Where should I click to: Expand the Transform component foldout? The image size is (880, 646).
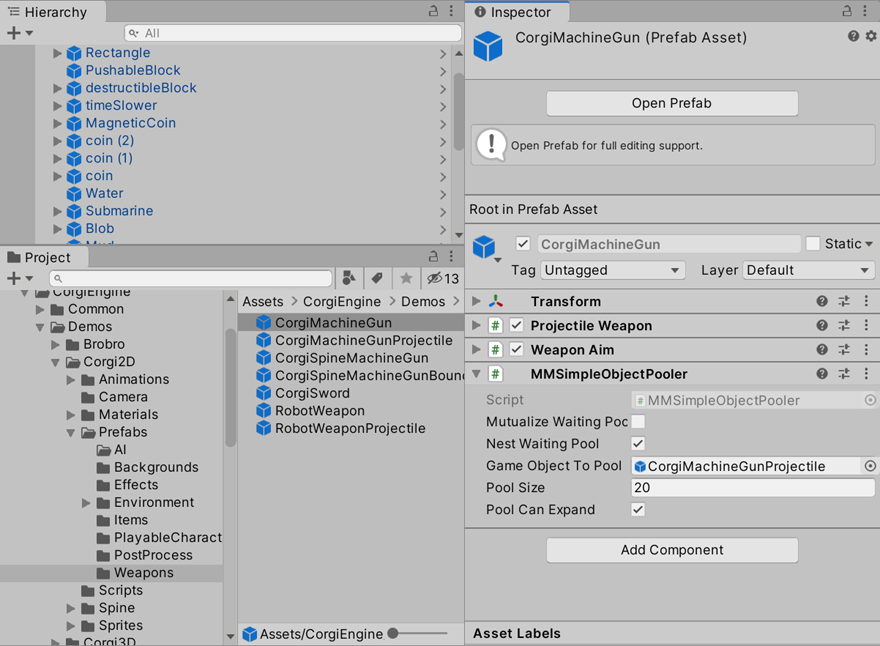477,301
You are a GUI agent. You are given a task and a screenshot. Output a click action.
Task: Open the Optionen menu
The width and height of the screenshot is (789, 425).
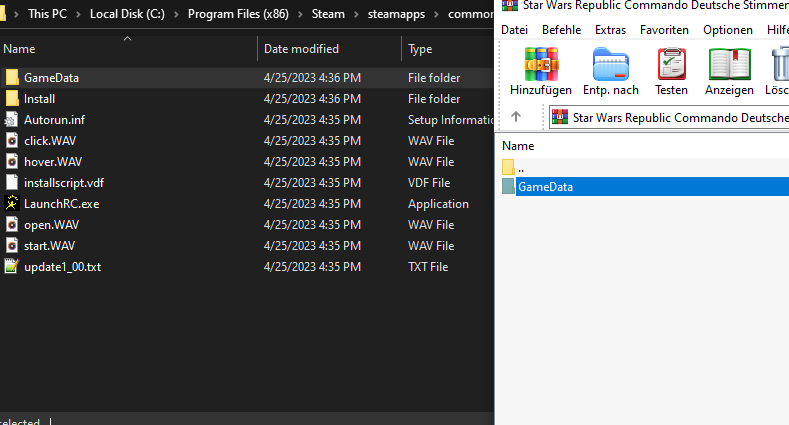pos(727,30)
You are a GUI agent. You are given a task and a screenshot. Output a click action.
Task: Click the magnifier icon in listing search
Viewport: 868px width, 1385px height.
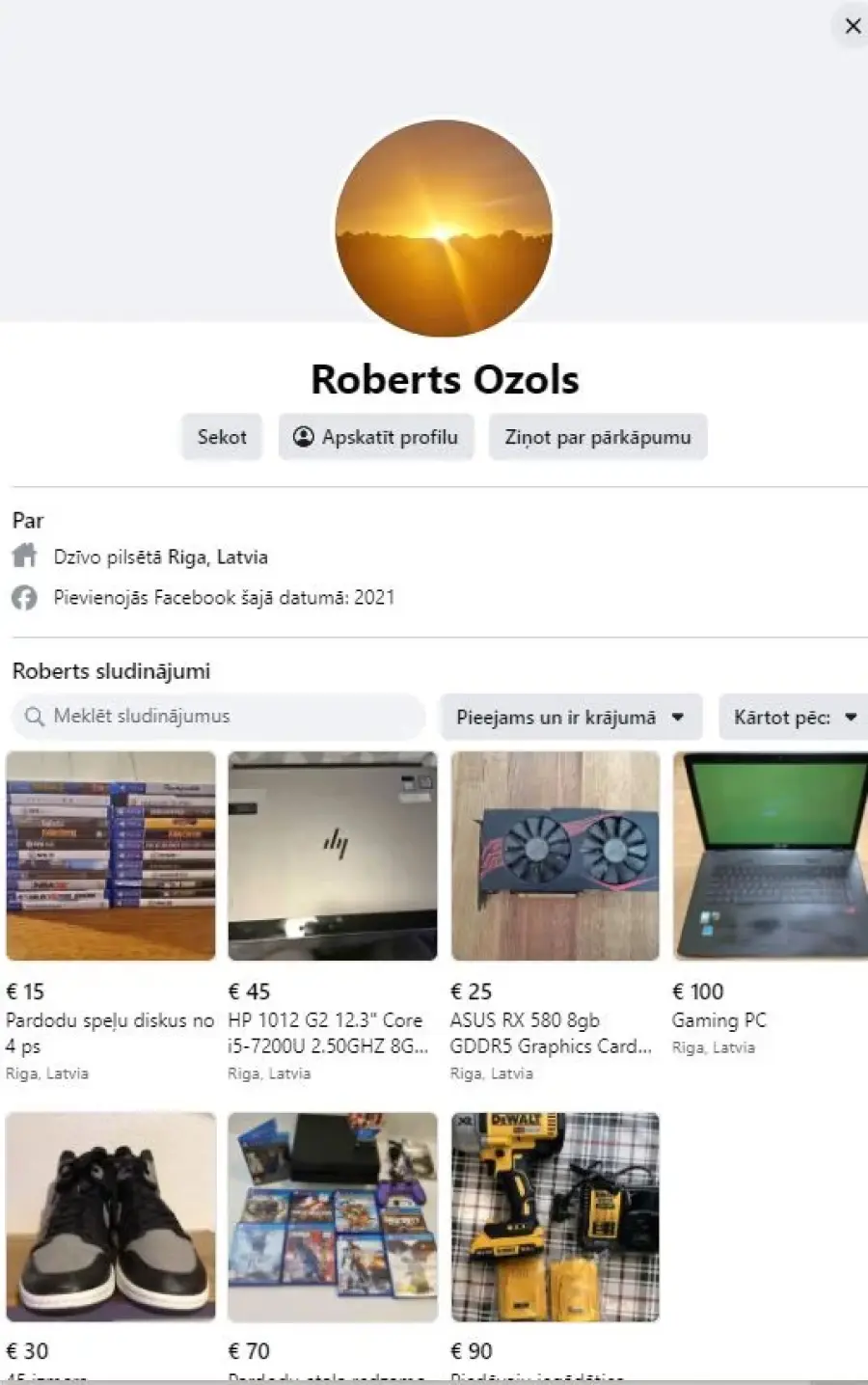pyautogui.click(x=35, y=717)
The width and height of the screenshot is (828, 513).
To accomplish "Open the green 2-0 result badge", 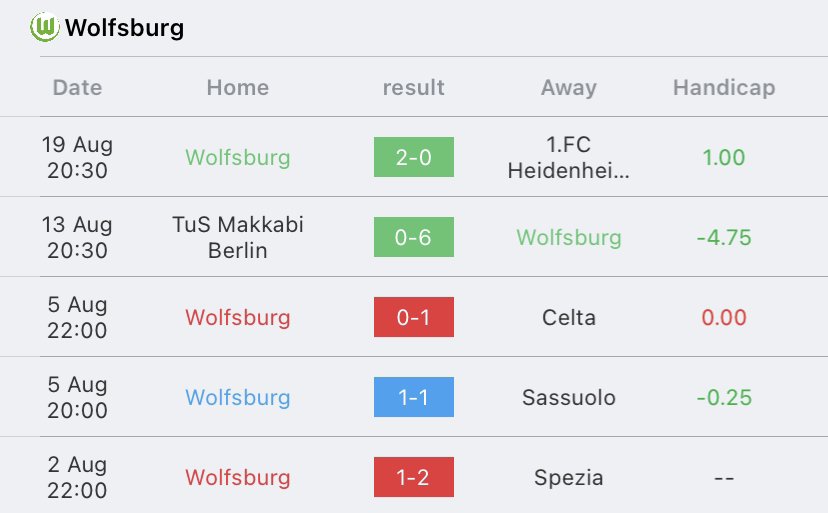I will [414, 157].
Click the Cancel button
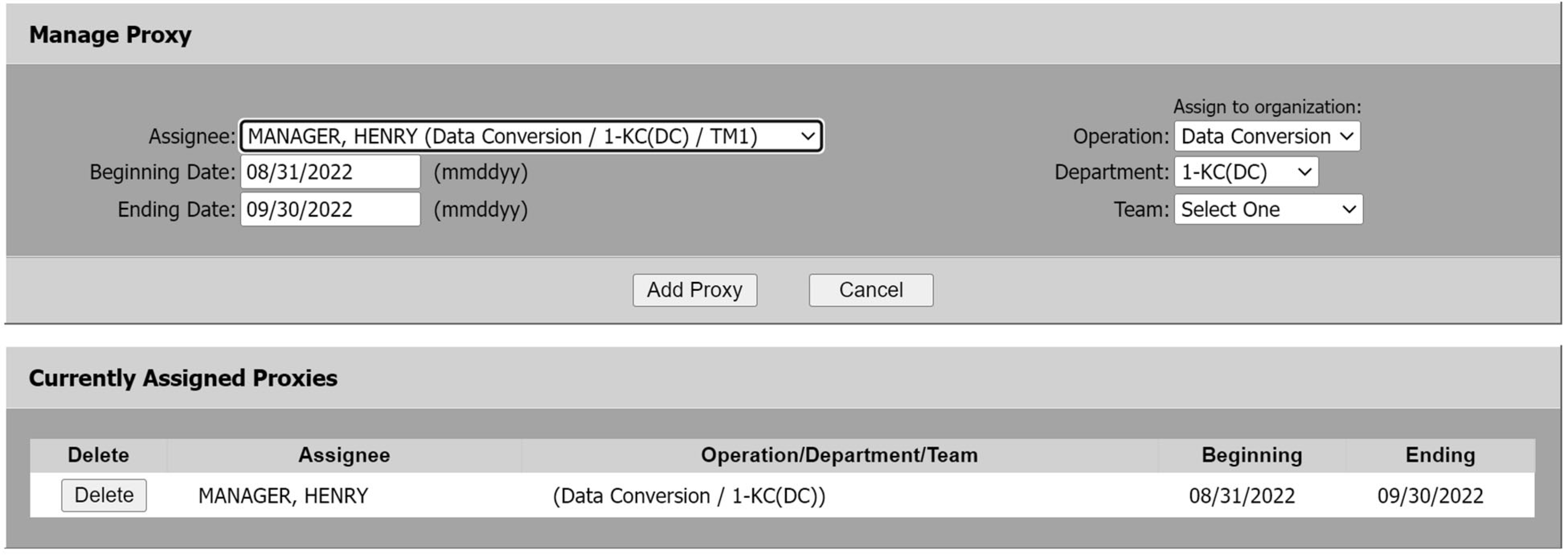 (870, 290)
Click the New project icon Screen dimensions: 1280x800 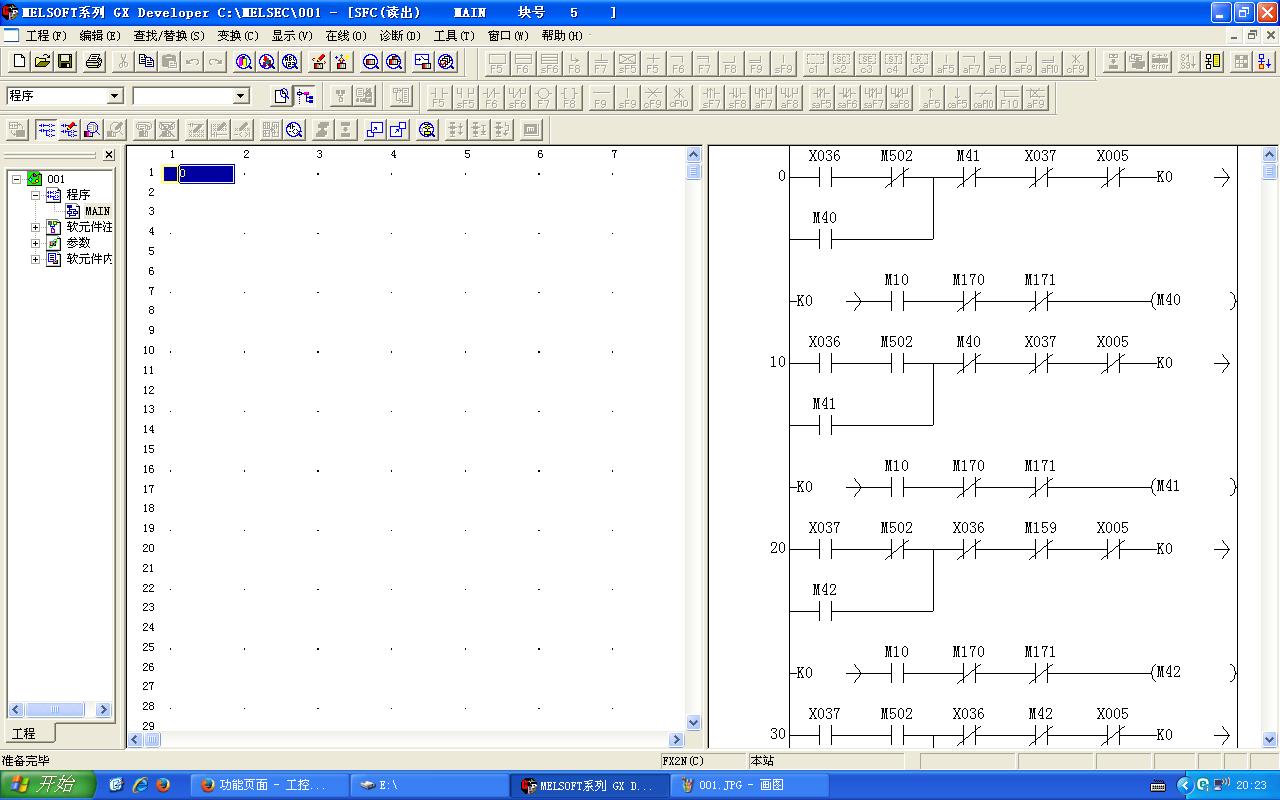tap(19, 62)
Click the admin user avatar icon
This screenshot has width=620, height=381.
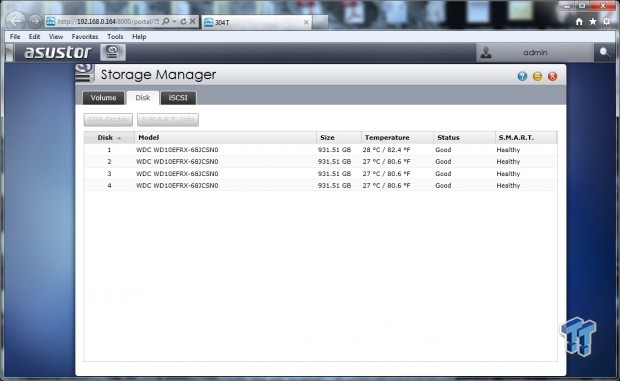[x=486, y=53]
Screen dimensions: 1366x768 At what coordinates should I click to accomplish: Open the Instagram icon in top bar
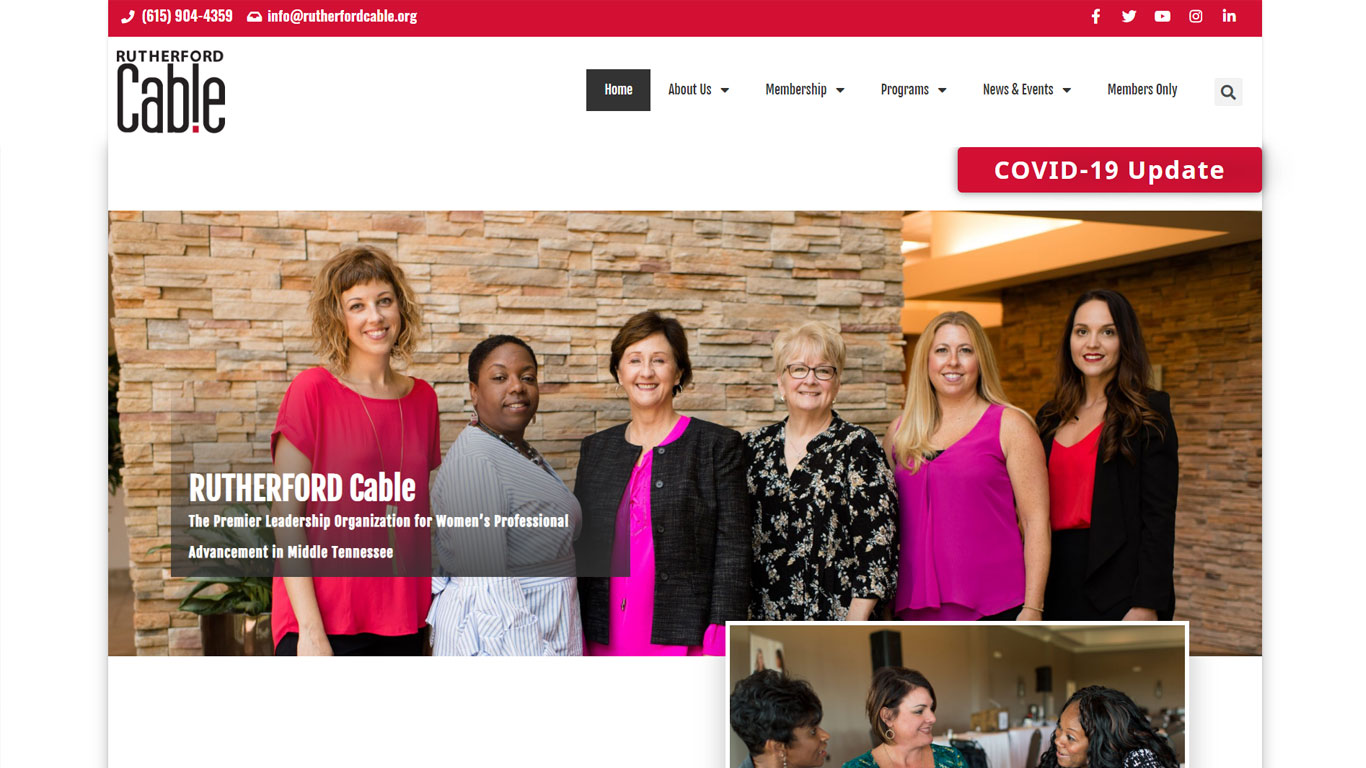[1195, 16]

- **TASK REQUIREMENTS**:
Would you restate, word for word and with no pictures, only the lines from the opening of the material through the line with "Task: Open the Optionen menu", both included?

- **SOLVED EXERCISE**:
Where should I click to: Expand the Transform component foldout? The image size is (880, 646).
477,301
You are a GUI agent. You are given a task and a screenshot. Output a click action.
Task: Open the Optionen menu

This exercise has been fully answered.